Try it
Give the data again in full, with every character unchanged.

Supplied information
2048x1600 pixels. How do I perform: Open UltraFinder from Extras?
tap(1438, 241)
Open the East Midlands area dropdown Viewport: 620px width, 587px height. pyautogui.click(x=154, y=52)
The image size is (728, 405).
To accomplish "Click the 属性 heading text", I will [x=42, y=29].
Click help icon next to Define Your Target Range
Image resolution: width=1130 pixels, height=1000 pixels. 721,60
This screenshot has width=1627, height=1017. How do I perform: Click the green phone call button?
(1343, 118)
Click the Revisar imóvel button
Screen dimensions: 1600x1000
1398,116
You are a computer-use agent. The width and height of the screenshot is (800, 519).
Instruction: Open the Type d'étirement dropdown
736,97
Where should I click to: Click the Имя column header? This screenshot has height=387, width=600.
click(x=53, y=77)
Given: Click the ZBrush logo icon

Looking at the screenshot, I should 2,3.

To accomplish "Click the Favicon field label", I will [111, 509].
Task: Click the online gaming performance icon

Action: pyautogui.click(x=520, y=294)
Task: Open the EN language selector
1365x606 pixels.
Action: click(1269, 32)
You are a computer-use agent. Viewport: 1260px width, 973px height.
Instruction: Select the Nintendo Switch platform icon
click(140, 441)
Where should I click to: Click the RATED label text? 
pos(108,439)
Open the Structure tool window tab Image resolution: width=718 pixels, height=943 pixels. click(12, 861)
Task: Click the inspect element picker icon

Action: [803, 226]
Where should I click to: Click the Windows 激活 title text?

Task result
2048x1600 pixels. How do I perform: Open UltraFinder from Extras?
tap(1438, 241)
Open the East Midlands area dropdown Viewport: 620px width, 587px height. pyautogui.click(x=154, y=52)
The image size is (728, 405).
To accomplish "Click the 属性 heading text", I will [x=42, y=29].
Click help icon next to Define Your Target Range
Image resolution: width=1130 pixels, height=1000 pixels. 721,60
This screenshot has width=1627, height=1017. How do I perform: Click the green phone call button?
(1343, 118)
Click the Revisar imóvel button
Screen dimensions: 1600x1000
1398,116
You are a computer-use agent. The width and height of the screenshot is (800, 519).
Instruction: Open the Type d'étirement dropdown
736,97
Where should I click to: Click the Имя column header? This screenshot has height=387, width=600.
click(x=53, y=77)
Given: Click the ZBrush logo icon

Looking at the screenshot, I should 2,3.

To accomplish "Click the Favicon field label", I will [111, 509].
Task: Click the online gaming performance icon

Action: pyautogui.click(x=520, y=294)
Task: Open the EN language selector
1365x606 pixels.
Action: click(1269, 32)
You are a computer-use agent. Viewport: 1260px width, 973px height.
Instruction: Select the Nintendo Switch platform icon
click(140, 441)
Where should I click to: Click the RATED label text? 
pos(108,439)
Open the Structure tool window tab Image resolution: width=718 pixels, height=943 pixels. click(12, 861)
Task: Click the inspect element picker icon

Action: [803, 226]
Where should I click to: Click the Windows 激活 title text?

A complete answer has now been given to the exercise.